Apple ProRes is a family of high-quality video codecs designed for editing, production, mastering, and post-production rather than tiny streaming files.
ProRes is a video codec family, not a container.
It is compressed, but much less aggressively than H.264, H.265, or AV1.
Use ProRes for editing and production masters. Use MP4-style delivery files for normal sharing.
ProRes is used for editing, color grading, visual effects, mastering, and production handoff. It is designed for work-in-progress video, not tiny final delivery files.
Yes, ProRes is compressed. The difference is that it uses gentler, editing-friendly compression instead of the much heavier compression used by streaming codecs.
ProRes files are large because they preserve more image detail. That extra information makes them easier to edit, grade, and export without falling apart as quickly.
ProRes and MP4 solve different problems. ProRes is usually better for editing. MP4 is usually better for delivery, playback, uploading, and sharing.
Apple ProRes is a family of video codecs. A codec is the method used to encode and decode the video image. ProRes is commonly stored inside a container format such as MOV, but ProRes itself is the codec, not the file extension.
The easiest way to understand ProRes is to compare it with delivery codecs. H.264, H.265, and AV1 are usually designed to make files small enough for streaming and sharing. ProRes is designed to keep the image robust while you are still working on it.
That makes ProRes an intermediate or mezzanine codec: a high-quality working format between the original camera footage and the final compressed delivery file.

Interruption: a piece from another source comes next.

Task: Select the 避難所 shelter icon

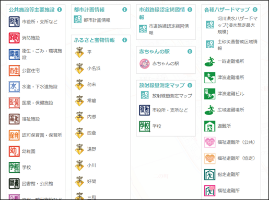Action: [209, 126]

Highly compressed video can be difficult for editing software to decode frame by frame. ProRes is usually easier for editing systems to play, scrub, and render smoothly.
Color correction and grading push the image around. ProRes preserves more useful image information than a heavily compressed delivery file.
Editors, colorists, VFX artists, and finishing teams often exchange ProRes files because they are predictable and production-friendly.
A ProRes master can be used as a high-quality source for later exports to MP4, streaming formats, social platforms, or broadcast deliverables.
A common misconception is that ProRes is “uncompressed.” It is not. ProRes uses compression, but it is designed to be visually high quality and editing-friendly.
Delivery codecs such as H.264 and H.265 often use complex inter-frame compression. That means one frame may depend heavily on other nearby frames. This is efficient for small files, but it can be harder to edit.
ProRes is designed more like a professional working format. It spends more bits so each frame is easier to decode and more durable during post-production.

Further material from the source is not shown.